Dengan atau Tanpanya, Aku Terluka

 Selasa, 090822

Aku membuka kembali ruang percakapan pada sebuah aplikasi malam ini. Rindu membuatku ingin membaca bagaimana kami bercakap sebelumnya. Karena akhir-akhir ini percakapan kami hanya sebatas say hi, bertanya kabar lalu hilang. Itupun beruntung masih tersisa percakapan.

Terkadang aku memang menggali sedihku sendiri. Menyakiti diri dengan sengaja mengenang dan merayakan perasaan yang bimbang. Aku cari kata kunci dalam percakapan terdahulu itu. Ku cari kata yang biasa kami gunakan untuk mengungkapkankan perasaan masing-masing. Muncul beberapa saja, tidak terlalu banyak. Aku menangis, rindu. Lama sekali aku tidak membaca kata itu. Tergugu, hingga lupa malam ini aku harus menyelesaikan sebuah pekerjaan. Aku keasyikan menangis. Asyik membaca kata demi kata percakapan aku dan dia.

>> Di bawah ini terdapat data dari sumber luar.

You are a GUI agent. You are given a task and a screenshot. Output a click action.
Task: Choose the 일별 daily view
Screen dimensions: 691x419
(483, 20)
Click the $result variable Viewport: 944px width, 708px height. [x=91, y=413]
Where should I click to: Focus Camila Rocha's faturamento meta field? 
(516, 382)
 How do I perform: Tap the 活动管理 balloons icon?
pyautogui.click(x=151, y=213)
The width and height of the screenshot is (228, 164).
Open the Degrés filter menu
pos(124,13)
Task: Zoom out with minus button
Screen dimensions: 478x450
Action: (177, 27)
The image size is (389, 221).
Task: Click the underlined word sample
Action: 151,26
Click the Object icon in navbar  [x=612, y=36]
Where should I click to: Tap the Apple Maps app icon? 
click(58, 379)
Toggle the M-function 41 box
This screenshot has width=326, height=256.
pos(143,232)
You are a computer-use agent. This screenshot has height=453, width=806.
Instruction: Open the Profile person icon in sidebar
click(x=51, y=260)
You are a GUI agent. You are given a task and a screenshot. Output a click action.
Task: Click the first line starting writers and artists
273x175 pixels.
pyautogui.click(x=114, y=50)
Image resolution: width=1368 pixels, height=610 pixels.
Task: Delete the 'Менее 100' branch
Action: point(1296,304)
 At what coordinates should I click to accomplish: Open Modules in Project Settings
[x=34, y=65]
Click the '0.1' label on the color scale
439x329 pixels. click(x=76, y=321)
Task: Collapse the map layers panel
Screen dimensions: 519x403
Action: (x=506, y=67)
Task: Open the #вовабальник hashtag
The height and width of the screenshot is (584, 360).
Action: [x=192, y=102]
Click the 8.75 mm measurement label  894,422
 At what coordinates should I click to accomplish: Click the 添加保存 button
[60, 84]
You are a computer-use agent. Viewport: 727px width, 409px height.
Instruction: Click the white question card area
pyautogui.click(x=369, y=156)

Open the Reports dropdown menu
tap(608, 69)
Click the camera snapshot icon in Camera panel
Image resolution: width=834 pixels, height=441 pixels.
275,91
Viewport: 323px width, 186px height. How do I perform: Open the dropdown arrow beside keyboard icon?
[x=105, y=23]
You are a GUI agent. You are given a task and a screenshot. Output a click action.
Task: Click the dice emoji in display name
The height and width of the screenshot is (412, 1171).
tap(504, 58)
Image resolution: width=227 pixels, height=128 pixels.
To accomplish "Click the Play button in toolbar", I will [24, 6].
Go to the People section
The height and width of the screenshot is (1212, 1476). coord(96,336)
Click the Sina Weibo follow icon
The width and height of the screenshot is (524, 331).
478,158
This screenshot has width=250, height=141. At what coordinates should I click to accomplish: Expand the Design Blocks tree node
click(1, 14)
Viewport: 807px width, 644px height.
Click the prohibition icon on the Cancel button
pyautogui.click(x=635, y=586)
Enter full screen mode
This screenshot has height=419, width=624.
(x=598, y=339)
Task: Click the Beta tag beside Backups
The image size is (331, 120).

Namun, setelah ku cermati kembali percakapan kami ternyata lebih banyak perdebatan. Satu tahun terakhir, hubungan memang sedang tidak baik-baik saja. Ku temukan kembali, kalimat-kalimat bagaimana aku meminta untuk berpisah darinya. Juga kutemukan, kalimat bagaimana ia bertahan. Seperti yang dulu sering ku keluhkan, ia bertahan tapi tidak mempertahankan. Membiarkan permasalahan yang sama terjadi berulang kali. Aku juga salah, terusa saja tidak bisa memaklumi dan mencari-cari perkara untuk diperdebatkan.

Aku cermati lagi, bagaimana sejak setahun terakhir aku begitu terluka hingga terhitung 2-3 kali berniat menyudahi. Aku paham situasi dan perasaan saat itu. Meski tetap saja, saat sudah selesai ternyata rasanya tidak menyenangkan. Tidak seperti bayanganku saat itu.

Aku sadar, dengannya aku terluka dan tanpanya aku lebih terluka. Hingga saat ku tulis catatan ini, aku bingung bagaimana seharusnya aku bersikap dan mengambil keputusan. Rasa-rasanya kok dua-duanya salah yah. Bersama atau tanpanya aku tetap menangis. Kalau sudah begini, aku ingin menyerah saja. Aku ingin Tuhan ikhlaskan saja, tidak perlu lagi berharap lebih aku dan dia bisa bersama. Rasanya aku lelah, kalau setiap malam harus menangis, tertawa lagi, lalu melamun membuang waktu. Sampai berpikir apa aku sakit? Kok bisa menangis dan tertawa di waktu yang sama. Rasanya aku ingin hidup tenang saja. Cukup. Hati tenang. Melepasnya dengan ikhlas. Menerima semua yang Tuhan takdirkan.

Mohon segerakan Tuhan, jika memang tidak ada takdir antara aku dan dia.